Позади послышался глухой удар и треск камня. Леоман обернулся и увидел, что тоблакай упал на колени, склонив голову перед приближавшимися призраками.

Женщина подняла голову, увидела сперва завёрнутый в саван труп Ша’ик, затем — Леомана и коленопреклонённого великана. Она остановилась, почти над самым телом, чёрные волосы парили, будто под силой статического заряда.

Младше. Но огонь внутри… прежний. О, моя вера…

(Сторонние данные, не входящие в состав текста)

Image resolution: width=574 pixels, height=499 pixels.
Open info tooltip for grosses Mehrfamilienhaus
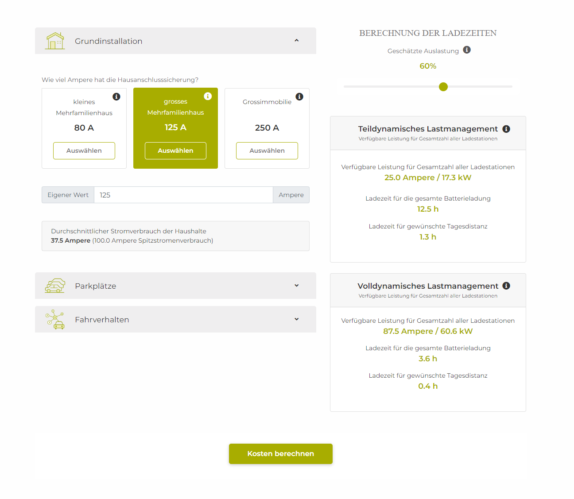[208, 96]
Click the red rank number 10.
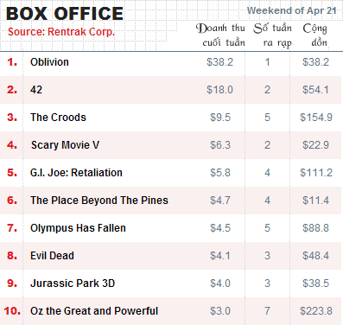 12,311
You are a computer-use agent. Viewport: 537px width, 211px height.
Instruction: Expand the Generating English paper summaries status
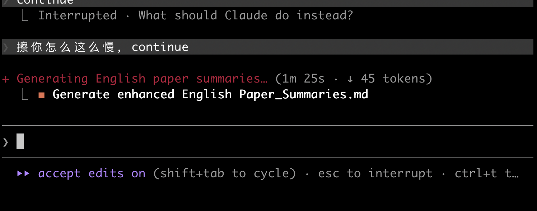[x=142, y=79]
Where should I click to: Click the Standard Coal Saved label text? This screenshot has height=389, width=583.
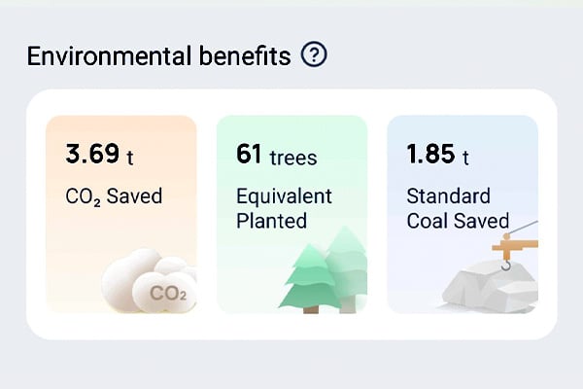pyautogui.click(x=458, y=208)
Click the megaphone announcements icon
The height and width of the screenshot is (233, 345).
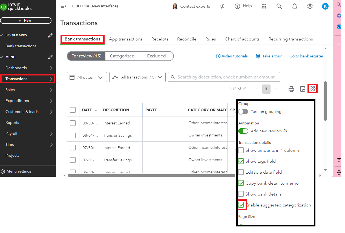point(222,6)
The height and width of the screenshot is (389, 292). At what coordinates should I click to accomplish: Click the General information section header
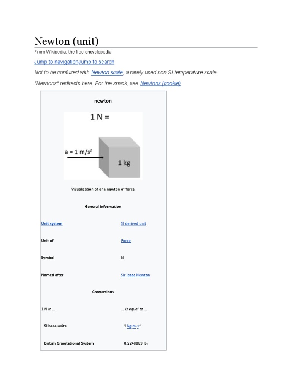click(x=103, y=206)
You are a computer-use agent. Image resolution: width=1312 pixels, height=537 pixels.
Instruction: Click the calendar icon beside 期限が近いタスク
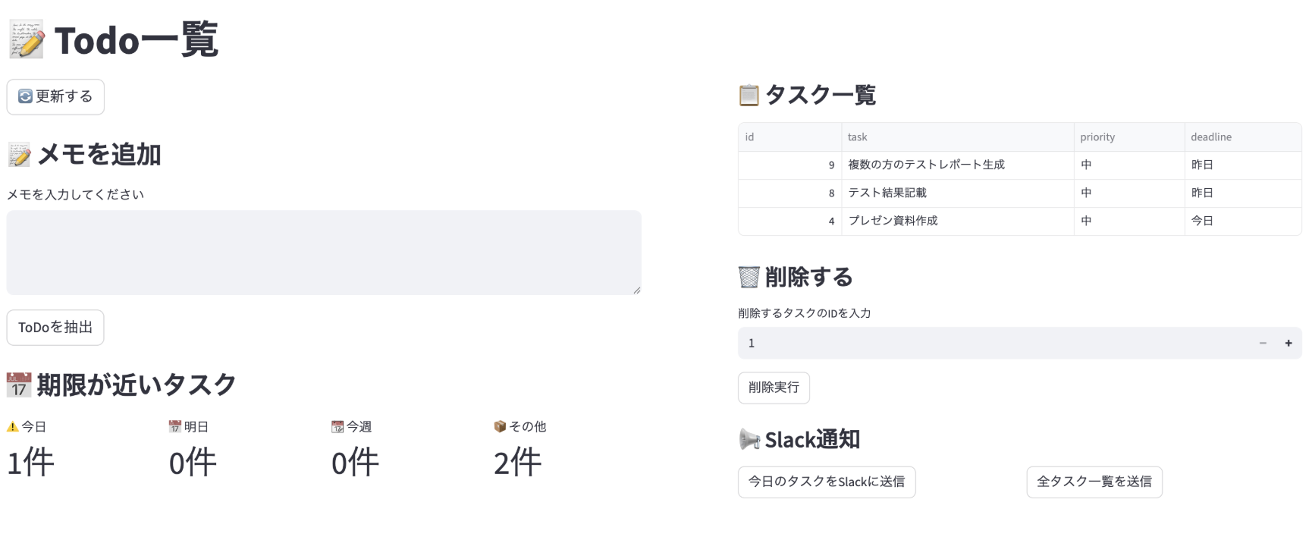[x=19, y=385]
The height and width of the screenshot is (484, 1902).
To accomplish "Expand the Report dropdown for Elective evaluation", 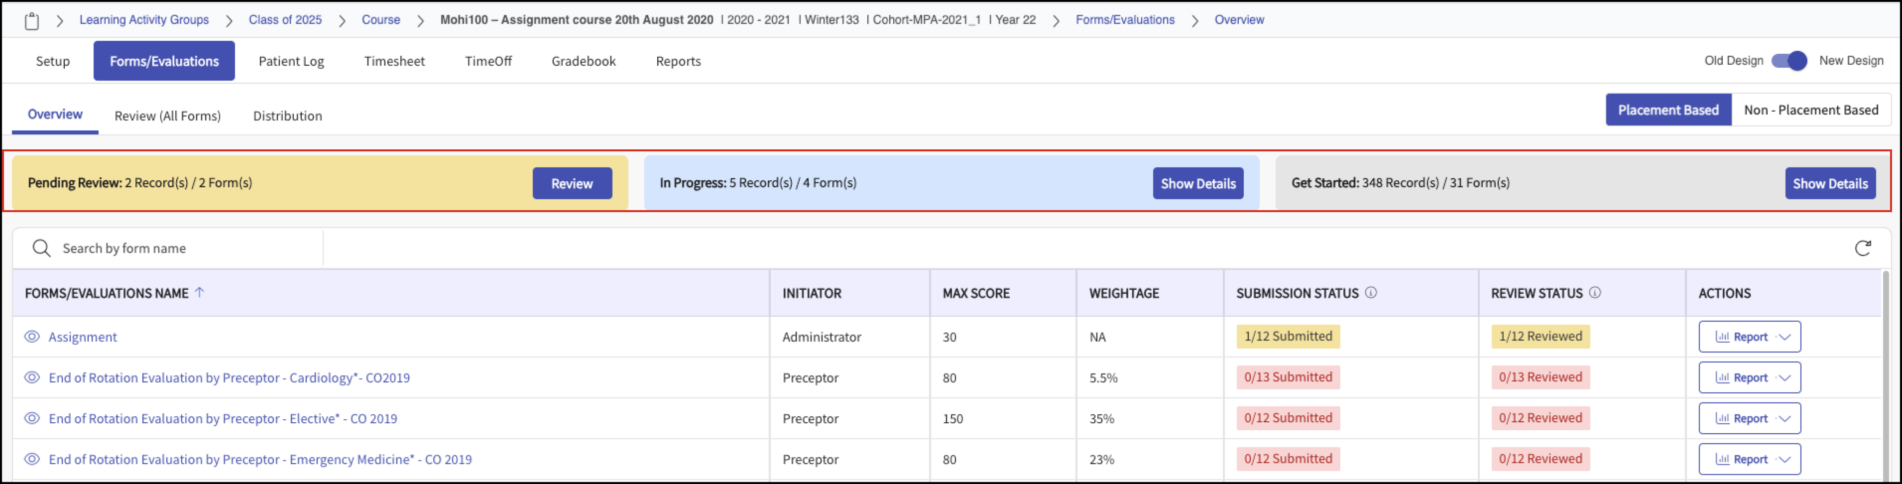I will point(1749,418).
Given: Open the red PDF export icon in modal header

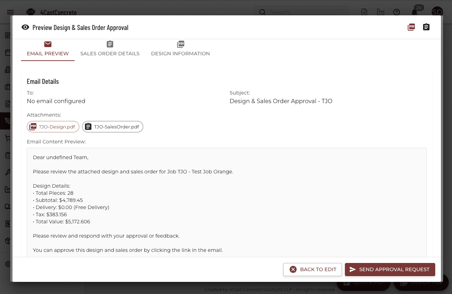Looking at the screenshot, I should [411, 27].
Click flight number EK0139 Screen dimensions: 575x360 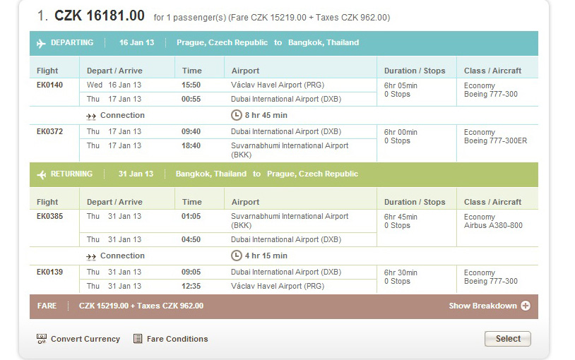(49, 272)
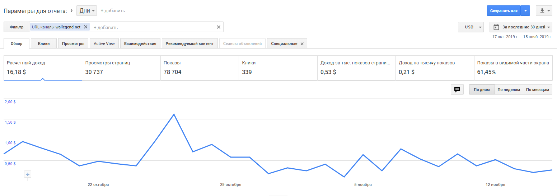Switch chart to По дням view
This screenshot has height=196, width=557.
point(482,90)
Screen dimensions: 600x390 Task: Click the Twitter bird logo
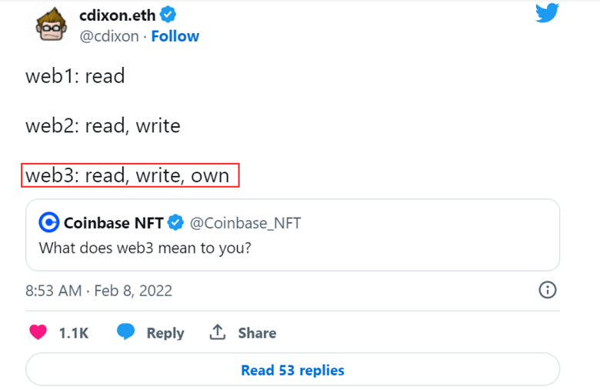tap(547, 12)

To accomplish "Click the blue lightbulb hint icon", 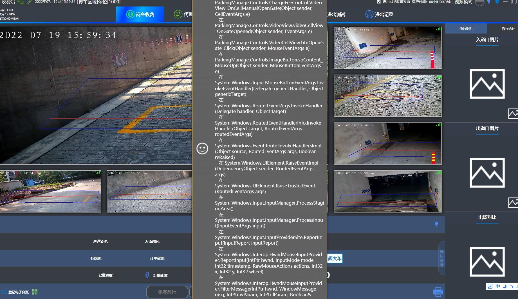I will tap(436, 224).
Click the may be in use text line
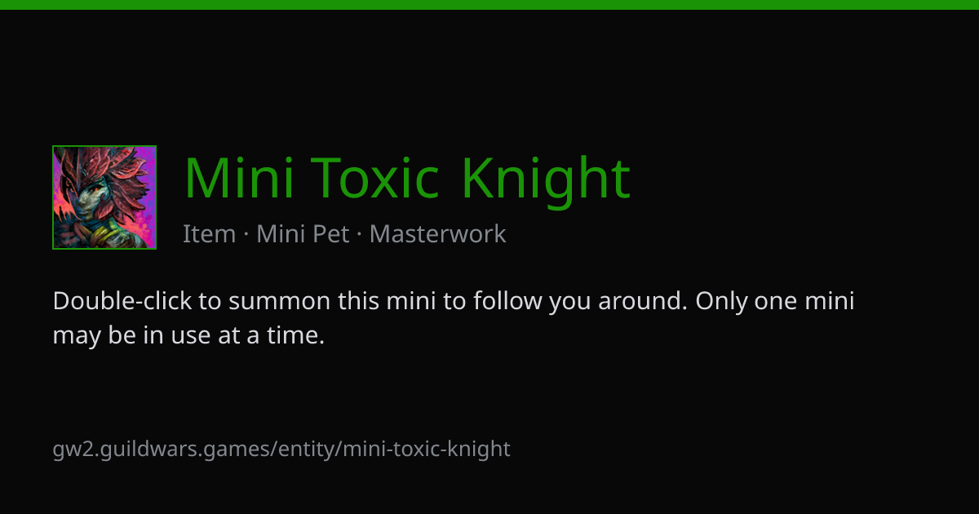 pos(188,335)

Леоман опустился на одно колено.

— Ты возродилась, — сказал он.

В тихом смехе женщины прозвучал триумф.

— О да, — сказала она.

Женщина перехватила старика — голова его безвольно обвисла, одежда превратилась в лохмотья.

— Помогите мне с ним, — приказала она. — Только осторожно с его руками…

Книга четвёртая
Врата Мёртвого дома

Колтейн катится медленно

по горящей земле.

Ветер воет в костях

одержимых ненавистью солдат.

Колтейн ведёт цепь собак,

норовящих укусить его за руку.

Колтейнов кулак кровит дорогу домой

вдоль рек, где песок пропитался красным.

Весь отряд воет в его костях

с обидой и злорадством.

Колтейн ведёт цепь собак,

норовящих укусить его за руку.

Колтейн. Походная песня «Костоловов»

Глава пятнадцатая

Бог, идущий по смертной земле, оставляет кровавый след.

Тэни Бьюл. Речи шута

— Собачья цепь, — проворчал моряк голосом тёмным и тяжёлым, как воздух в трюме. — Такого проклятья злейшему врагу не пожелаешь. Сколько там, тридцать тысяч голодных беженцев? Сорок? И потом побитые аристократы среди них. Скоро в Колтейновых часах песочек закончится, помяни моё слово.

Калам пожал плечами в полумраке, продолжая ощупывать руками влажные доски. Назовёшь корабль «Затычкой», и течь начинается ещё до того, как поднимаешь якорь.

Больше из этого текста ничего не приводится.